▸ **SHORT TASK**:
Repeat the text of every entry below word for word, and leave the pictures out of your answer.

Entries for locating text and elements
======
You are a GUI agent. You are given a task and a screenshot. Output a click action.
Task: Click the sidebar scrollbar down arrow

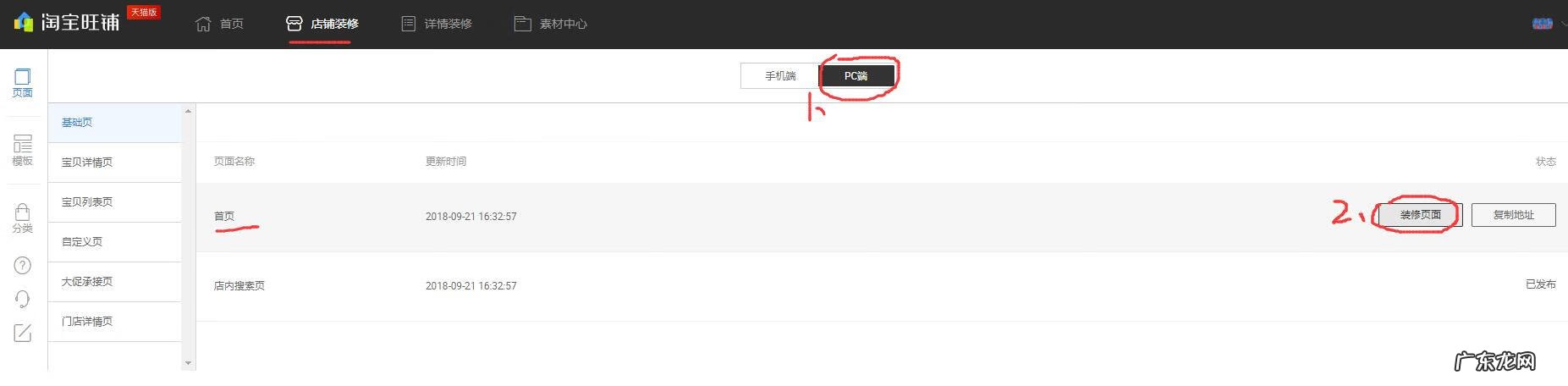[188, 363]
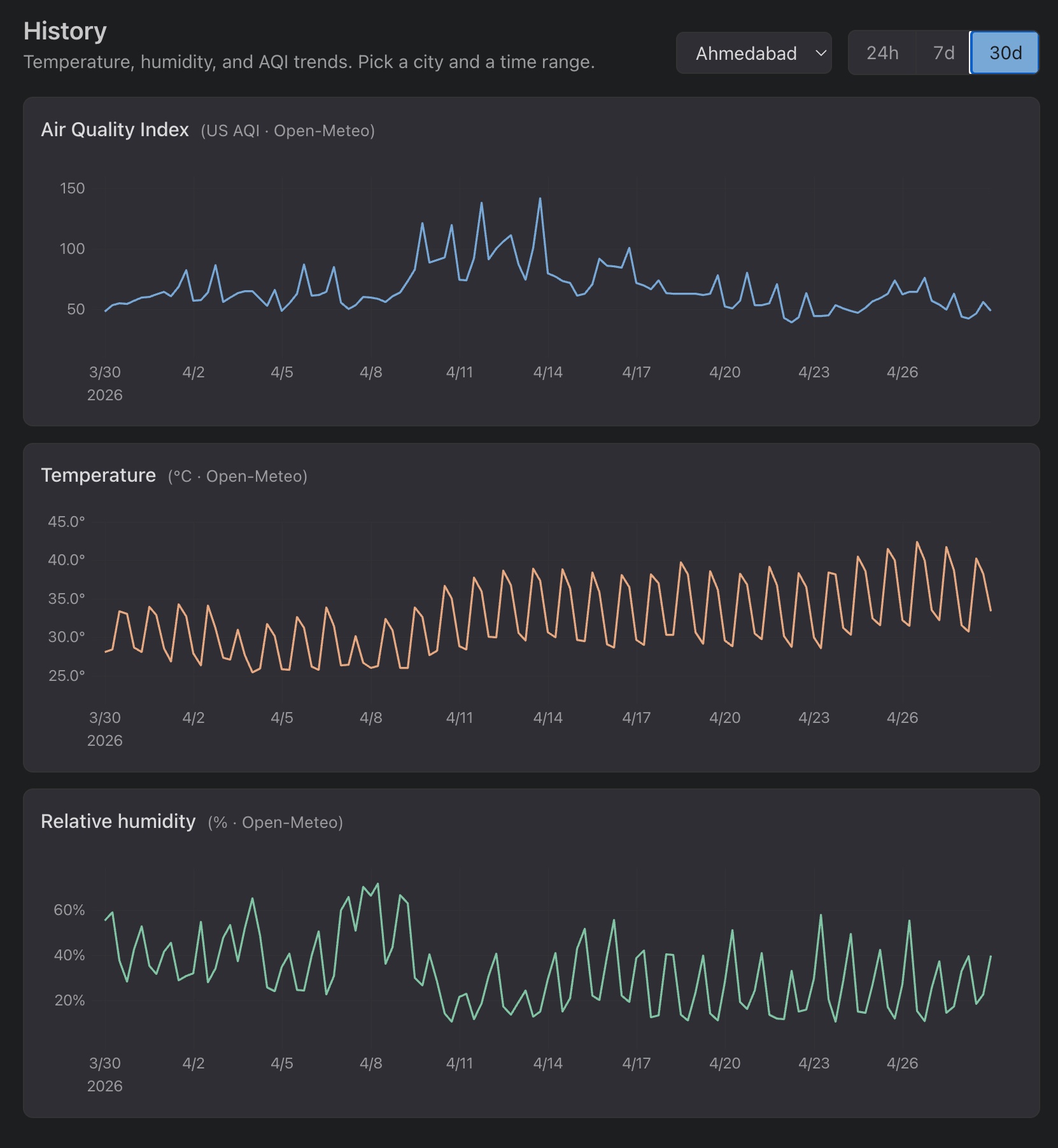Click the 4/20 date on Temperature chart
Image resolution: width=1058 pixels, height=1148 pixels.
pyautogui.click(x=724, y=718)
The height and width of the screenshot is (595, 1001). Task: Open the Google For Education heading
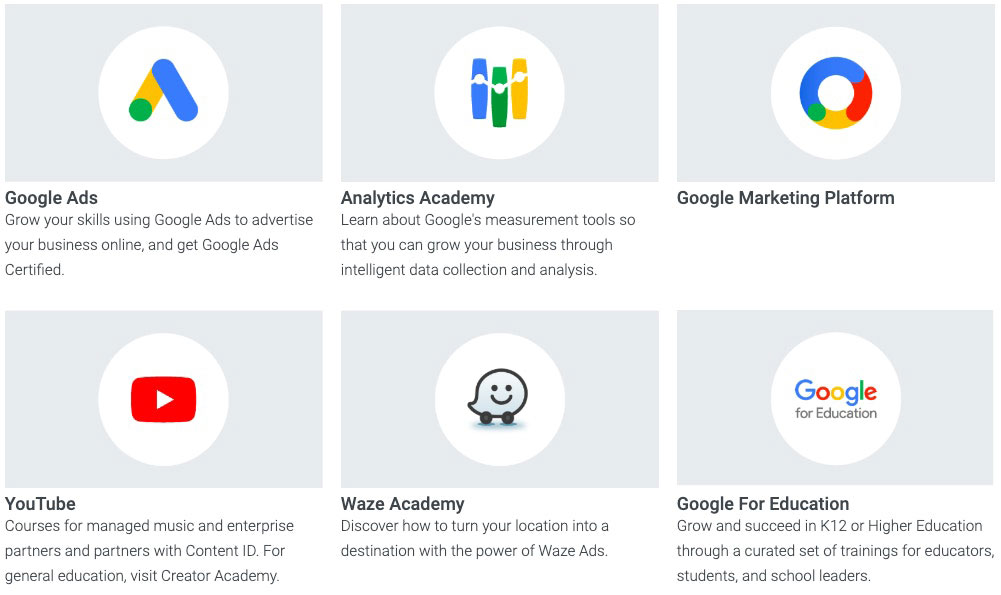point(762,504)
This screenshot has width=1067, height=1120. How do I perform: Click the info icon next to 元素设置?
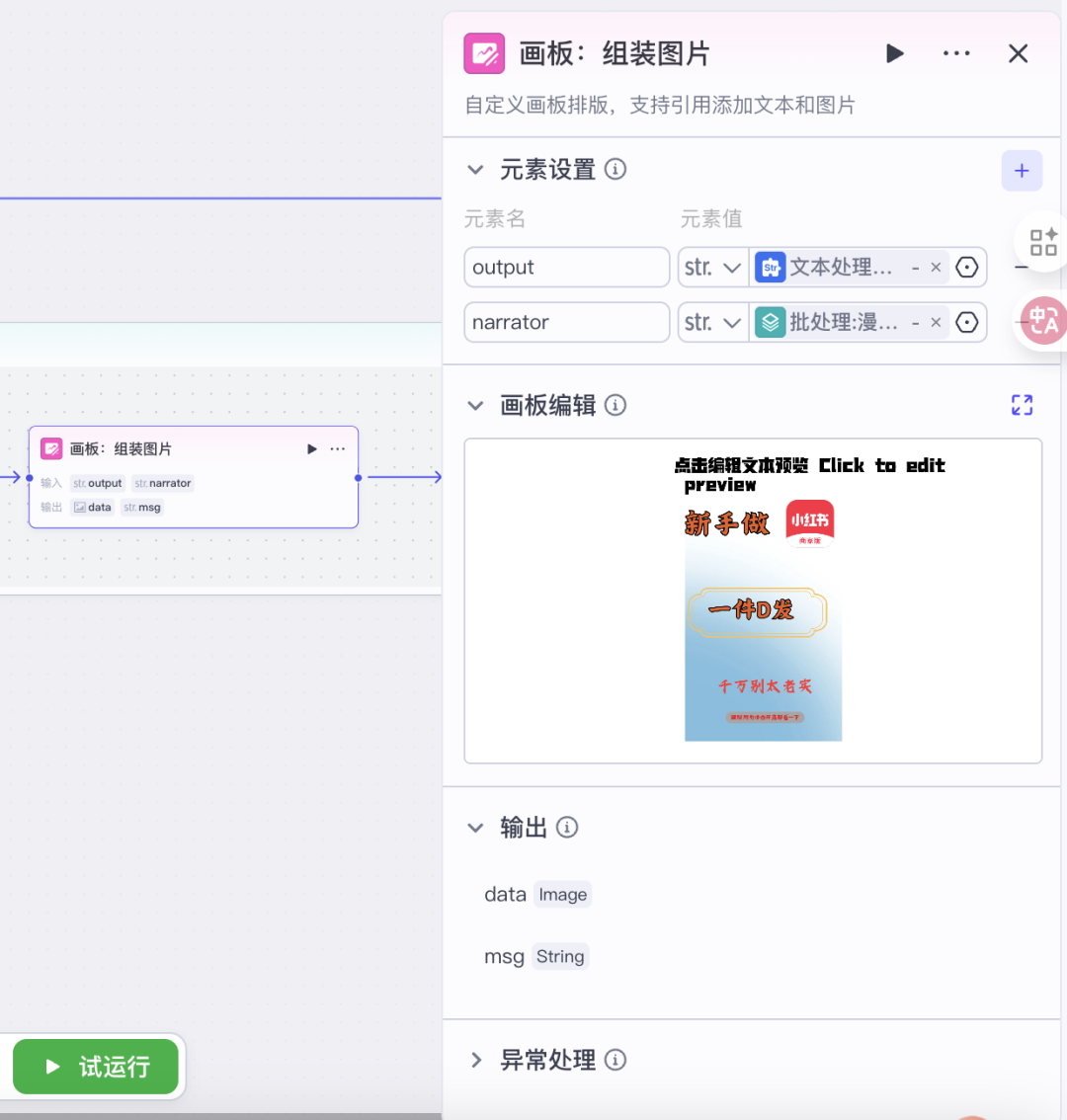click(616, 170)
======
▸ **RIGHT ANSWER**:
You are a GUI agent. You are given a task and a screenshot. Output a click action.
Task: Click the sidebar scrollbar down arrow

[188, 363]
Click the 4/20 date on Temperature chart
Image resolution: width=1058 pixels, height=1148 pixels.
pyautogui.click(x=724, y=718)
The height and width of the screenshot is (595, 1001). Task: Open the Google For Education heading
point(762,504)
This screenshot has width=1067, height=1120. How do I perform: Click the info icon next to 元素设置?
click(616, 170)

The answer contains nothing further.